Basically, the common thread running through all these talks seemed to be that amazement, joy, gratitude, closeness to God, and transcendent spiritual experiences are there for us constantly, if we desire and seek them! It's the same idea I was reaching toward when I wrote this, and I feel its truth even more now. Usually when people say something is "realistic," they mean it includes all the drudgery and dirtiness and sadness of life. But hearing these talks, I felt like that kind of "realism" is the true illusion. When we live the kind of lives President Nelson and President Uchtdorf described, where we are constantly noticing and thanking God for His goodness, we break through the illusion Satan has set for us, and see the glorious reality that God has seen all along.

And, to anticipate an argument, I don't think there is anything in this view that disparages a person who currently feels immersed in the evils or hardships around him. People seem sensitive about having "their realities" acknowledged these days, and it's an understandable impulse. We don't like to have our very personal worries and struggles dismissed as mere imagination! But for me, it's actually helpful to have my worldview challenged a bit. In the book of Revelation, one of the recurring symbols is smoke pouring forth from a bottomless pit, and the smoke fills the air and darkens the sun. So yes, to those feeling their way through the smoke of sin and pain and disappointment, the darkness is "real," in a way. But it's local. It's not universally, fundamentally Real the way the sun is. That sun is there no matter what is happening below as the smoke ebbs and billows and flows. And yet those inside the smoke might vehemently defend "their reality" that there IS no sun, no clear air, only darkness and heaviness.

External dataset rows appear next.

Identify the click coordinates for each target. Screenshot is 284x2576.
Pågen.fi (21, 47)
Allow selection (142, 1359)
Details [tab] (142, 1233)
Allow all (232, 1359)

It seemed like what President Nelson and President Uchtdorf were trying to do with their talks was to wave away the smoke a bit, or lift us above the obscuring smoky clouds (for an airplane's view—I bet President Uchtdorf wishes he'd thought of that, ha ha) so we can see the actual, universal reality of God's goodness and our blessings. The Savior's atonement makes good news of everything: of beauty, because through Him it can be lasting; of ugliness, because through Him it is temporary; of happy families, because through Him they are eternal; of broken families, because through Him they can be healed—of sin, because through Him we can repent; of trial, because through Him we can grow from it; of political turmoil, because through Him we can learn the principles that bring peace; of hatred, because through Him it can be changed to love. I felt, listening to these apostles talk, that there is really nothing about which we can reasonably make the case for despair!

And I particularly loved how both President Uchtdorf and President Nelson ended with almost identical stirring calls to immediate action! This commandment to be grateful and see through eyes of joy and amazement isn't one that needs to be eased into (though I'm sure it's something that can get easier and more automatic with time). We can start doing it whenever we choose! Why not now? Elder Nelson said something like, "Joy is a gift that comes from intentionally living a righteous life. Every day can be 'a day of joy and gladness'!" And Elder Uchtdorf, similarly, said, "The day will come when every knee shall bow and every tongue confess the glory of God. For us, let that day be today!"